Spiders and ants included. A week-long stint in the foothills of North Carolina can be yours for free if you'll just take responsibility for 17 kids.
I highly recommend it. You will learn things about yourself, and you will learn things about those kids. And because there are 630+ other kids attending, you will learn a bit about crowds and personal space as well.
You will learn that, in general, rural folk and city folk approach kid control differently. If you are city folk, you may feel a bit ineffectual, like a bit of a weak egghead if you share your campsite with another group that hails from the country, even if that country is only about 25 miles from the heart of your city.
With a rural inflection, a simple but quietly spoken "Boy. What are you doin'?" stops all foolishness, and a "Put that out. Don't do it again." keeps the foolishness from happening again. In the event that it doesn't squash the foolishness, a good long stare from the adult usually does.
In contrast, the city egghead version goes something like this (paraphrased with the hidden meaning of what is actually said added by me):
Adult: "(Insert kid's name here), why are you doing that? Don't do that! It's dangerous!"
Kid: "Well, I'm not doing exactly that. I'm doing a slight variation of that, that's just different enough that you telling me to stop does not exactly apply. So I can continue to do it."
Adult: "Well, I don't agree that what you are doing is significantly different from what I have told you to stop doing, but just the same, the fact that I have told to stop doing something should be enough to make you stop doing whatever it is you are doing."
Kid: (Either evasive silence, or repeated contention that they weren't doing exactly what they were told to stop doing)
Whenever I attend camping related events that throw together different parenting styles, I inevitably end up feeling a bit ineffective. As much as I want my kids and any kids for which I am responsible to mind what I say, I really don't want them to do so because they are afraid of me.

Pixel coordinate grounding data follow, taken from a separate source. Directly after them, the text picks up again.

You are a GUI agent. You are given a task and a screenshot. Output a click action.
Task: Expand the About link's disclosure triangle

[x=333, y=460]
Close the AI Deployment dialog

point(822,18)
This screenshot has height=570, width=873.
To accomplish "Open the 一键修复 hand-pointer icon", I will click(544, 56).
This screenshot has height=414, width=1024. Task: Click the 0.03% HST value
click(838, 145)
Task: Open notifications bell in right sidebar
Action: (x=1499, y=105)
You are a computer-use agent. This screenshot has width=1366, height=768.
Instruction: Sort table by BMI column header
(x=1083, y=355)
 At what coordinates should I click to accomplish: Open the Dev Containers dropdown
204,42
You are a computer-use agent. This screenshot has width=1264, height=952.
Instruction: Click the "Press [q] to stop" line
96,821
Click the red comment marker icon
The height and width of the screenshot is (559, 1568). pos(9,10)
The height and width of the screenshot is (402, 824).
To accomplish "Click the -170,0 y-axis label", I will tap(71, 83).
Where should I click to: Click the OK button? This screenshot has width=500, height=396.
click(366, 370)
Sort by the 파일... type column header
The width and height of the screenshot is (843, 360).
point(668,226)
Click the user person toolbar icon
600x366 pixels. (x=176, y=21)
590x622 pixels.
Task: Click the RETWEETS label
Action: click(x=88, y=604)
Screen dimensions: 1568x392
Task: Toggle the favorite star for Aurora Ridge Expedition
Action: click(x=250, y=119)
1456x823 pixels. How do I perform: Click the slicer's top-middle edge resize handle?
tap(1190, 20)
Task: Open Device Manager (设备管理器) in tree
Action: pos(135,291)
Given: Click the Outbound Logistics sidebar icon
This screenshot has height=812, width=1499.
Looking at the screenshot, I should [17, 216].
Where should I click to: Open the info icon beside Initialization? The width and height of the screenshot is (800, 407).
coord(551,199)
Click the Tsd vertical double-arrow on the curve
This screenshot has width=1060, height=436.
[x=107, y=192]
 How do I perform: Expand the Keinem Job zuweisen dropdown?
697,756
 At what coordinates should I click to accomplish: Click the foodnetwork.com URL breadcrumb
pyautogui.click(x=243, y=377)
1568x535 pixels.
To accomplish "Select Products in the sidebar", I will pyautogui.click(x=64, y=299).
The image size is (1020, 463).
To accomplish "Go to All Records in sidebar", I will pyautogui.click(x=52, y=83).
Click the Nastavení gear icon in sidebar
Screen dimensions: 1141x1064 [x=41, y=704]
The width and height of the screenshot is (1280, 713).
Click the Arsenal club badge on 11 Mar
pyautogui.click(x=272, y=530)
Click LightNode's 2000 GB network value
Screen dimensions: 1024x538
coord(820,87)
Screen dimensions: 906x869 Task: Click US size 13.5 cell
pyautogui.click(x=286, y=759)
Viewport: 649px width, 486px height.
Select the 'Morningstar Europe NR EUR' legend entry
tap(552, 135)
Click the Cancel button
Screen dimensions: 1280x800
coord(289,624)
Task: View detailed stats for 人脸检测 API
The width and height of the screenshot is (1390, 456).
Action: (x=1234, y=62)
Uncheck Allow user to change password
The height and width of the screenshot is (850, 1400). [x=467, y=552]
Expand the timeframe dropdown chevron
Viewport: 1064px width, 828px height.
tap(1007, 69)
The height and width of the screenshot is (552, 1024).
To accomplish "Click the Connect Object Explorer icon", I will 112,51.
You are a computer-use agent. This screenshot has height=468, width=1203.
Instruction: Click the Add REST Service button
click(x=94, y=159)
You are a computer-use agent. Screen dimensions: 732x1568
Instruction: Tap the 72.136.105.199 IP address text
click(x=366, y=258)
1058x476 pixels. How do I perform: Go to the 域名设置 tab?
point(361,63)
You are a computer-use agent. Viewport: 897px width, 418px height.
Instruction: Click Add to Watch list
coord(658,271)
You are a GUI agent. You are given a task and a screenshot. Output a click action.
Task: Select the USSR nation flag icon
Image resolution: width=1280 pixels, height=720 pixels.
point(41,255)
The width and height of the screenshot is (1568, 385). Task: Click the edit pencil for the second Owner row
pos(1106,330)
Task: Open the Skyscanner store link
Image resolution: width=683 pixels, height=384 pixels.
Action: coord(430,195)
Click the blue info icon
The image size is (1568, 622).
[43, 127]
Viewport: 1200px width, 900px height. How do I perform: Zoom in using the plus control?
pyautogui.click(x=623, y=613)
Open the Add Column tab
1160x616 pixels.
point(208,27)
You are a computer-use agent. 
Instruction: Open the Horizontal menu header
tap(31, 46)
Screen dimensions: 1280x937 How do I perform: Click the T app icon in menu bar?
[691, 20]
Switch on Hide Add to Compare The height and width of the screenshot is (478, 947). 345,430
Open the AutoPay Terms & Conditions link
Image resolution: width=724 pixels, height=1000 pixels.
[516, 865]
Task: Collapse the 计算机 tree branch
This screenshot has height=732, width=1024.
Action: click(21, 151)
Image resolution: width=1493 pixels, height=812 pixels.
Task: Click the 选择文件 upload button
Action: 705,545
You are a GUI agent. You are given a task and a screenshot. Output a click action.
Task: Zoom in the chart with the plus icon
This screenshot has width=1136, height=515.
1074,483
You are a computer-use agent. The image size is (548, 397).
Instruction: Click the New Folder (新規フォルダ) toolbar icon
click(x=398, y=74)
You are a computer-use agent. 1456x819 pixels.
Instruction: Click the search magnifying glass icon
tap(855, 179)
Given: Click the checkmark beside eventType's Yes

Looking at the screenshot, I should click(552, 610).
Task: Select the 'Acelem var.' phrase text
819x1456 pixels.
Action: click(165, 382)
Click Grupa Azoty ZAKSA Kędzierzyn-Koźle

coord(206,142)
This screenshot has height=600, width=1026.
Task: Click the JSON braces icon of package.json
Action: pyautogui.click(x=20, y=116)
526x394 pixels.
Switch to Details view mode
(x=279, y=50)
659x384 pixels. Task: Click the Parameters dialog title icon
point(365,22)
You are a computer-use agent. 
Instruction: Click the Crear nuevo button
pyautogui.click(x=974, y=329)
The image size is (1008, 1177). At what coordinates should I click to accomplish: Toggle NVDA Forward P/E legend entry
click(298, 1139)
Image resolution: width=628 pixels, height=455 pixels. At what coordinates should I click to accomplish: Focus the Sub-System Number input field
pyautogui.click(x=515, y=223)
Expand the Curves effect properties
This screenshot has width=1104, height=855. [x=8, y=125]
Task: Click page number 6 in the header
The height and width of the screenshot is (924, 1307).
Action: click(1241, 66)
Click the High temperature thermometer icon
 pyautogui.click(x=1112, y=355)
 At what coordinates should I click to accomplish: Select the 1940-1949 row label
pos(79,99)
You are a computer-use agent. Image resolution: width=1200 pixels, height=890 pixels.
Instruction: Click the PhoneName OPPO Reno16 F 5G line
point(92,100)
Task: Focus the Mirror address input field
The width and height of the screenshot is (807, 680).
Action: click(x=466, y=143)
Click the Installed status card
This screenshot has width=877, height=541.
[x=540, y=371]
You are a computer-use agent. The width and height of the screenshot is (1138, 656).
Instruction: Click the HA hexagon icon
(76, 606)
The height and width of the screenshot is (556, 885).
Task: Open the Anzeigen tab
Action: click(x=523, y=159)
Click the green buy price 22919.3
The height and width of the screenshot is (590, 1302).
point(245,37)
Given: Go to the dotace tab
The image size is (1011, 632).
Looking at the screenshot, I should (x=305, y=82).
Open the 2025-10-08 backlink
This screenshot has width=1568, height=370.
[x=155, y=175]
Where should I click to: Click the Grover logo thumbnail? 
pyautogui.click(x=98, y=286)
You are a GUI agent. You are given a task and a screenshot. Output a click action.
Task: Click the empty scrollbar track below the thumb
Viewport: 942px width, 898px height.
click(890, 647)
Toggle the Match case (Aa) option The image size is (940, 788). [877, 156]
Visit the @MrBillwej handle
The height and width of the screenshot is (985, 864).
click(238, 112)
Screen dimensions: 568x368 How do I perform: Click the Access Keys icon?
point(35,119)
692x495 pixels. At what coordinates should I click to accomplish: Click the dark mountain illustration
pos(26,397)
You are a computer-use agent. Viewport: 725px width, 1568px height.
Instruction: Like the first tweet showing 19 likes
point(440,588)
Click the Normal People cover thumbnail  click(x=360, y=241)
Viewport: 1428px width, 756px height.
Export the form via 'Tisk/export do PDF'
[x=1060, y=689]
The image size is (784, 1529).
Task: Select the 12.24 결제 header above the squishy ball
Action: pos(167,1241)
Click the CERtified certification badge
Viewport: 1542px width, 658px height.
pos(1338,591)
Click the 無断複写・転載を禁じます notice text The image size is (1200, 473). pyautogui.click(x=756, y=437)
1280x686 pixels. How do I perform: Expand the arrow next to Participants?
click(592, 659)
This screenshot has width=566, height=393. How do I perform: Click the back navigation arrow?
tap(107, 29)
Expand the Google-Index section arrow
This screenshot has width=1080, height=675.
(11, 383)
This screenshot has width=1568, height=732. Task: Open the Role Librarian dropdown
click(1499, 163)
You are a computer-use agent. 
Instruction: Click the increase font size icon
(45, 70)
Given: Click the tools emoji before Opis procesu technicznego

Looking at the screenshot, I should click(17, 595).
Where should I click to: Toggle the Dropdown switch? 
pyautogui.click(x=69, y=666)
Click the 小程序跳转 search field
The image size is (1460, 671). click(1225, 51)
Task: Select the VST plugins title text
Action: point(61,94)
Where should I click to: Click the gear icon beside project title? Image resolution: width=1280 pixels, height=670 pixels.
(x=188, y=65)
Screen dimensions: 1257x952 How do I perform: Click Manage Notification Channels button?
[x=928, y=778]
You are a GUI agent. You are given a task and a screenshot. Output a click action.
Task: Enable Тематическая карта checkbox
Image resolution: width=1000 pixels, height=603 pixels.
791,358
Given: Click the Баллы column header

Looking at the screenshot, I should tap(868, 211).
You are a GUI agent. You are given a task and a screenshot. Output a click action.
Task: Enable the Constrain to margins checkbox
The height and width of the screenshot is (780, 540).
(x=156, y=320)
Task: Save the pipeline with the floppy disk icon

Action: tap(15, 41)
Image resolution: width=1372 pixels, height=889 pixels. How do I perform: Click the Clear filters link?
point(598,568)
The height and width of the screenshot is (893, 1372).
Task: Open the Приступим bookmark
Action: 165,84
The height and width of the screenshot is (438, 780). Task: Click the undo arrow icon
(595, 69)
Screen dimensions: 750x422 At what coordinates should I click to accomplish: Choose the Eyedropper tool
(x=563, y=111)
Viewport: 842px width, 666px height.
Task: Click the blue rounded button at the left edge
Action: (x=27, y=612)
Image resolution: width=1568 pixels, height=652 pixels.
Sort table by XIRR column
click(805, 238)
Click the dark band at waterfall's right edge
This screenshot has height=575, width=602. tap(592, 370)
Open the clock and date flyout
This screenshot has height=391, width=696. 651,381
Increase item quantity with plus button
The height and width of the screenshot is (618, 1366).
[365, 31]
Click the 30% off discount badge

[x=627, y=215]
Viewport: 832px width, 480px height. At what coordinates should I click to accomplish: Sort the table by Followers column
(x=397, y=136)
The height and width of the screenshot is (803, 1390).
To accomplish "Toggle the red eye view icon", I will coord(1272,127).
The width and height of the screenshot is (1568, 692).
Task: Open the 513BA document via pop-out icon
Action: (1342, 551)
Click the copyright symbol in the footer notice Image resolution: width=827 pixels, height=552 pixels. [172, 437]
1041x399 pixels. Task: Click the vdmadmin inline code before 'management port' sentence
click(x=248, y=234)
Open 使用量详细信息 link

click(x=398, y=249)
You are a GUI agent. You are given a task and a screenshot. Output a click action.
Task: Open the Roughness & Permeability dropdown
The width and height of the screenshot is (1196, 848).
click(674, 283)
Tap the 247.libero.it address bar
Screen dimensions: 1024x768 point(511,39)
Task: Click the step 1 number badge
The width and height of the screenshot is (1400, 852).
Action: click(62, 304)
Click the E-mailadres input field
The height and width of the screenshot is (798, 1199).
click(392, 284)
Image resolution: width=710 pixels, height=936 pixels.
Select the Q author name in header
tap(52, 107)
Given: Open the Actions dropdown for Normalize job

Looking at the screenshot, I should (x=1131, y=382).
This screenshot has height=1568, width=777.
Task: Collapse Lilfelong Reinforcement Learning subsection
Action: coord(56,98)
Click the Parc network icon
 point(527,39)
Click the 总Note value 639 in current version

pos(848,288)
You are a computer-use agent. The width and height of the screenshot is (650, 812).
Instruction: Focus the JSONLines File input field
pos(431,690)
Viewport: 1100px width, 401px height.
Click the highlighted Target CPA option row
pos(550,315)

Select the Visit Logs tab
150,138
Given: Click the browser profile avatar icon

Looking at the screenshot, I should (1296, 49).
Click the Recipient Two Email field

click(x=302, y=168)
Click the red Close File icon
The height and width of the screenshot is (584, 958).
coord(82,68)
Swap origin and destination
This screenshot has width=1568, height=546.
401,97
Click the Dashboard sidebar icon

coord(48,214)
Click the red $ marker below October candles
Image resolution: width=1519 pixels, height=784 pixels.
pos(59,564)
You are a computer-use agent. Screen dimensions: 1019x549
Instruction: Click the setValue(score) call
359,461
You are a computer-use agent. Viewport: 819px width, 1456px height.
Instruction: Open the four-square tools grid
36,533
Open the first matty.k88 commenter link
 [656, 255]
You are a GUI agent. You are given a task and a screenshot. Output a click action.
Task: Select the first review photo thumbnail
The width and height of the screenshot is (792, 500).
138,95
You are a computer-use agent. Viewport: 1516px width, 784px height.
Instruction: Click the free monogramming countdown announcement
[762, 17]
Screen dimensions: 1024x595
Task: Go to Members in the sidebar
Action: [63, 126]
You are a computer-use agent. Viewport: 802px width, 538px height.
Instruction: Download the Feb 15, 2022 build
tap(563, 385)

One of our kids went up to one of those well-minded leaders, the ones that can control their kids with a look and few words. Our kid said, "Wanna see a card trick?" as he held up a deck of cards. The very leader, who all week had been there on the periphery of my vision, as I parented and led my group; Who I felt watching, whether he was or not; Who I thought was probably judging my control over my group, and finding it lacking. He says, "You mean, Poof! You're a pile of sh*t?"
That guy probably learned nothing that week, but he was part of my lesson learned. What else did I learn? Of what else was I reminded?
Well, the kid I worried about was better than expected, to a point. So I learned that even people I have given up on will surprise me. I learned that if an 11-year old can handle everything he brought with him getting absolutely soaked in a rainstorm with an unflappability you don't see in a lot of adults then I can handle things a lot more calmly myself. I was reminded that not letting yourself get overwhelmed has a lot to do with how much you choose to let things overwhelm you. And as much as I enjoyed my week in the woods, I was reminded that I really just love being home.